Inman

Fed infusion reins in short-term rates

In an attempt to encourage overnight loans between banks, the Federal Reserve today authorized a $180 billion expansion of swap lines with the European Central Bank and other overseas central banks.

In a separate move, the Federal Reserve Bank of New York reportedly made $105 billion in repurchase agreements available to keep the effective federal funds market trading close to the Fed’s 2 percent target rate.

The moves helped bring down interest rates banks charge each other for overnight or short-term loans, which climbed this week over fears related to continued turmoil in financial markets (see story).

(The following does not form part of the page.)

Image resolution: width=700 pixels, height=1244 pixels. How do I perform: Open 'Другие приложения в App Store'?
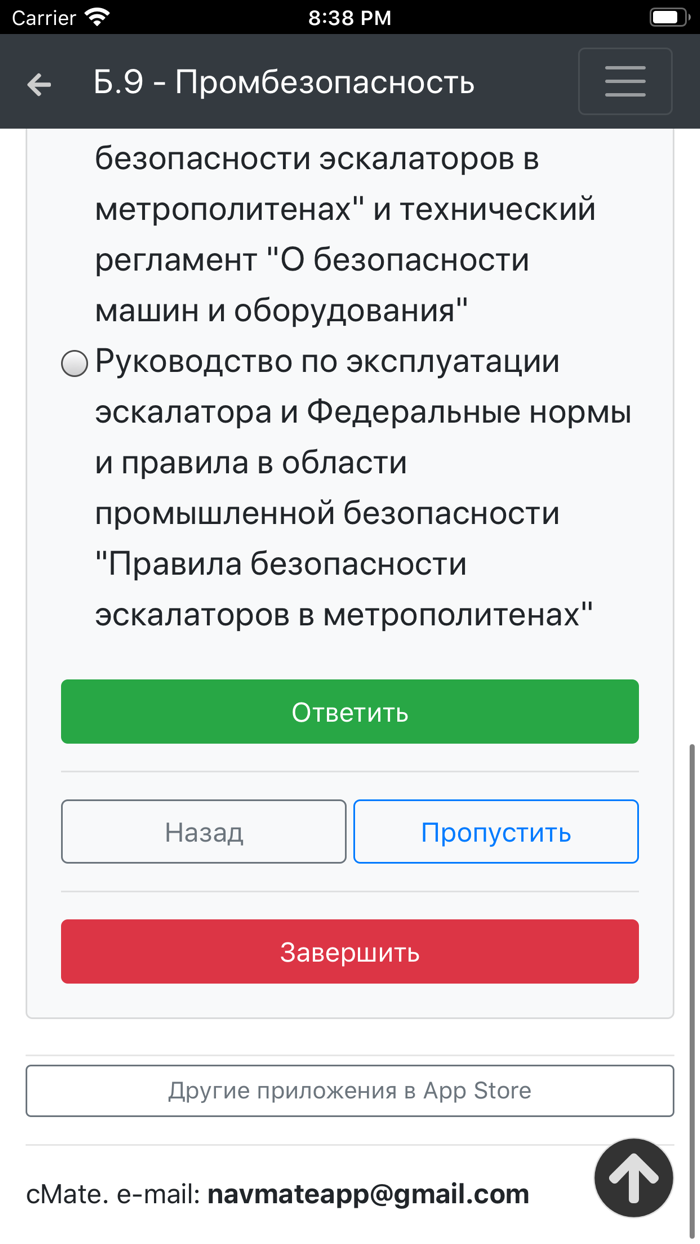[x=350, y=1090]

The London Interbank Offered Rate (LIBOR) overnight rate for loans in dollars fell to 3.84 percent, down from 5.03 percent Wednesday, the British Bankers Association said. LIBOR, which reflects the actual rate at which banks borrow money from each other in durations ranging from overnight to 12 months, is used to set rates on many adjustable-rate mortgage (ARM) loans.

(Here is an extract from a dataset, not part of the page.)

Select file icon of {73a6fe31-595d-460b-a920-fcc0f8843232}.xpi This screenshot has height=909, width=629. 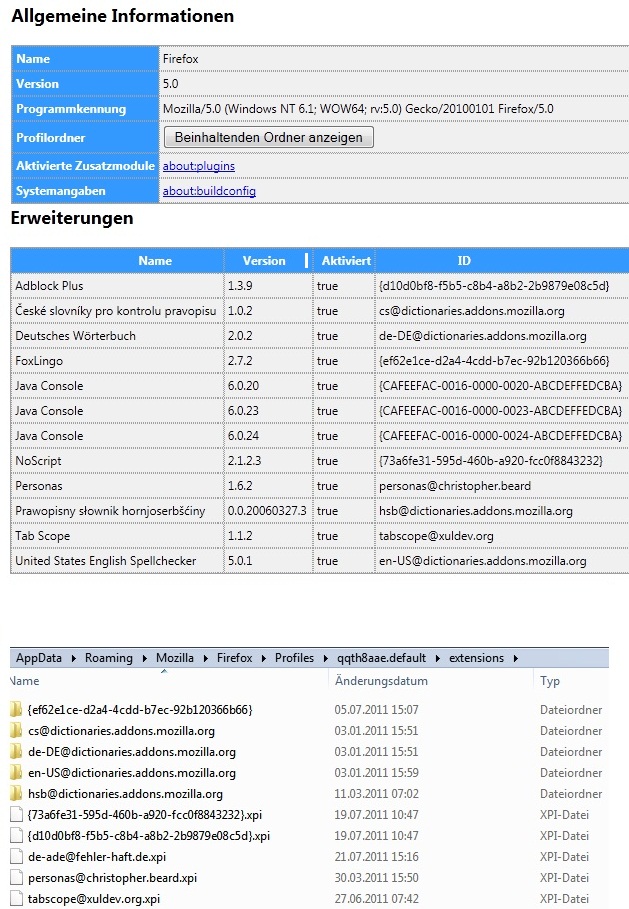pyautogui.click(x=16, y=814)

The Federal Reserve voted Tuesday to keep its target for the federal funds overnight rate at 2 percent, but the rate actually banks actually charged each other jumped to about three times that Monday after the investment bank Lehman Brothers filed for Chapter 11 bankruptcy and the insurer AIG faced difficulties raising capital to stay in business. The Fed announced late Tuesday it would lend AIG up to $85 billion to stay afloat (see story).